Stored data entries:
• • • • •

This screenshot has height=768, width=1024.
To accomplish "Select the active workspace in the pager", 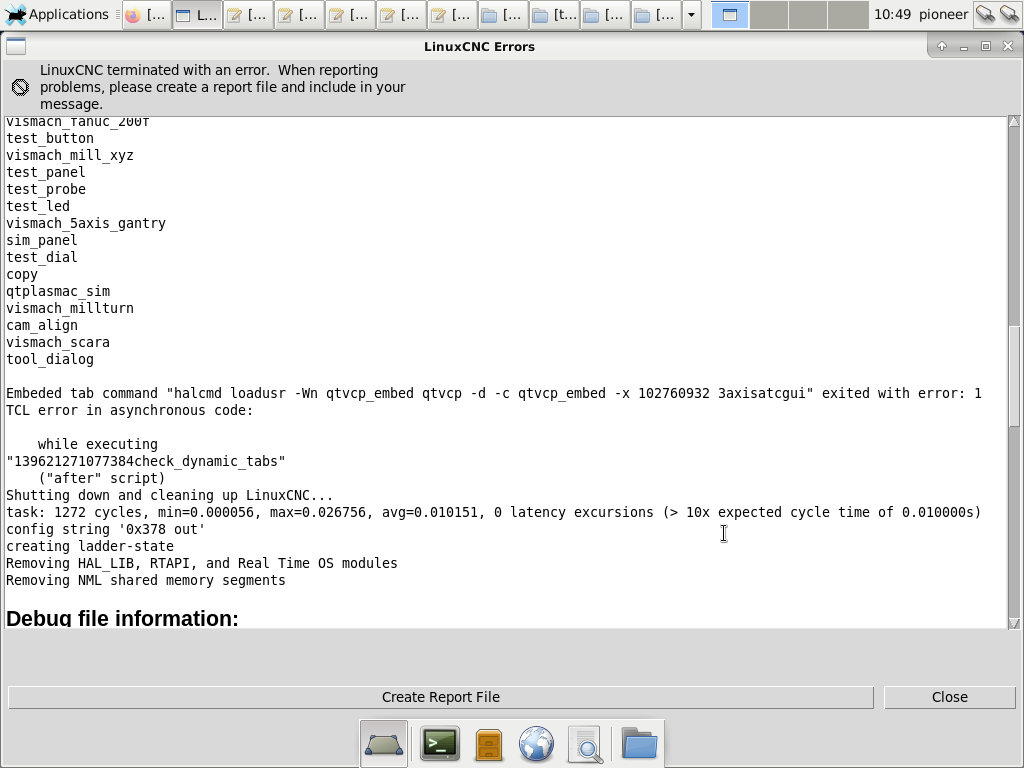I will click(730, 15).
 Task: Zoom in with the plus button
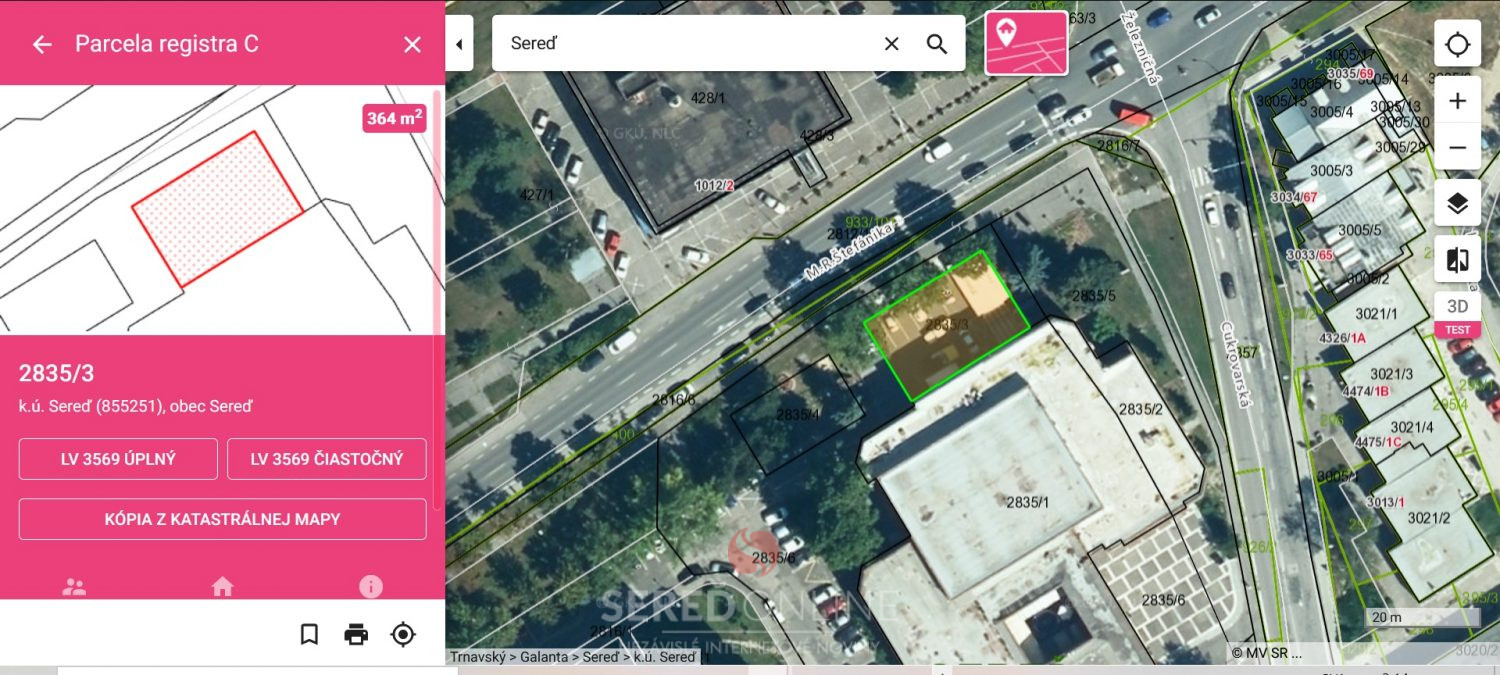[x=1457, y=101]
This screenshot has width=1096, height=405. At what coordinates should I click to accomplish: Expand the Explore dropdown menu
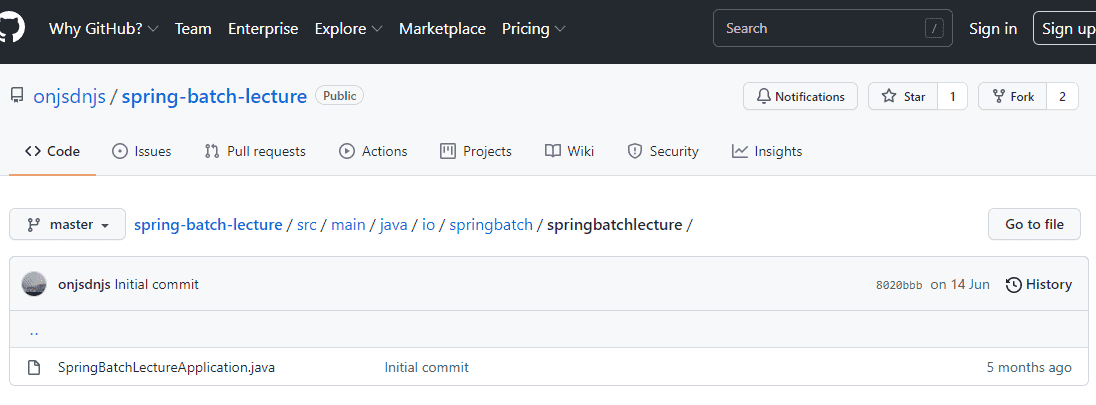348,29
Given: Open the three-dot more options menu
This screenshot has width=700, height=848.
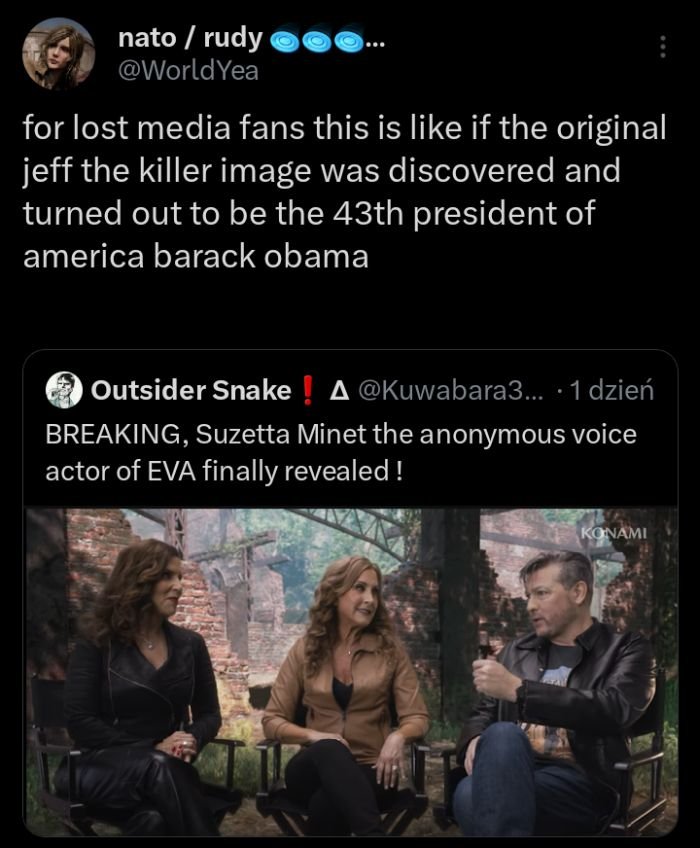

• • • • •

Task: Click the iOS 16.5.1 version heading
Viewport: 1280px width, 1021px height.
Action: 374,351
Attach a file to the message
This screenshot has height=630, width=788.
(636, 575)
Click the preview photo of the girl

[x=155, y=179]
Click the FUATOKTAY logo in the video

• • • • •

▶ _Task item_
From the records above, quote word for word only the lines beginning at the line that has "This screenshot has width=1096, height=405." and stopping after the line that has "This screenshot has width=700, height=848.". Omit the pictures.

▶ _Expected answer_
This screenshot has width=1096, height=405. At what coordinates should I click to accomplish: Expand the Explore dropdown menu
348,29
Given: Open the three-dot more options menu
This screenshot has width=700, height=848.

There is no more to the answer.